Researchers at the British Antarctic Survey (BAS) and the University of California, Santa Cruz have discovered that Earth’s last great global warming period, 3 million years ago, may have been caused by levels of CO2 in the atmosphere similar to today’s.
Reporting this week in a leading Earth Science journal, Geochemistry Geophysics Geosystems, the scientists describe how they tested two widely held ideas that attempted to explain the balmy conditions on Earth at that time. Their findings clearly demonstrate that studying past climates can help us to understand the likely impact of greenhouse gas emissions and global warming.
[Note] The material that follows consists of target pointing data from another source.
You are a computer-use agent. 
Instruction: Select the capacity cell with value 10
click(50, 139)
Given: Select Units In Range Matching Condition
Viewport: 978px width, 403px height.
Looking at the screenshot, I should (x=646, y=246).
BAS Principal Investigator Dr Alan Haywood said, ‘There are two schools of thought about past warm intervals. Many scientists suggest that they were caused by ocean currents (like the Gulf Stream) moving greater amounts of warm water from the tropics to the polar regions. Others speculate that increased levels of CO2 in the atmosphere initiated warming all over the planet. We used the latest supercomputing technology combined with chemical analysis of seabed sediments to make a sophisticated reconstruction of past sea temperatures. If the warming was caused by ocean currents, we would expect to see cooling at the tropics and warming at the poles. Conversely, if CO2 was the cause then we would expect both the tropics and the poles to warm. The sea temperature pattern we found points the finger squarely at CO2 rather than the ocean currents. This is a real breakthrough for those of us investigating past climate – we’ve made a major contribution to a long standing argument and our findings are critical to understanding how climate may respond to emissions of greenhouse gases in the future’.
Clues to past sea-surface temperature come from tiny marine algae that live near the surface. They produce chemicals called alkenones that record the sea temperature. When the algae die they sink and become part of the seabed. Therefore, a record of past sea temperatures is stored within the sediments. Sea-surface temperatures were also predicted using a climate model running on a sophisticated supercomputer based at Manchester. This is capable of billions of calculations per second.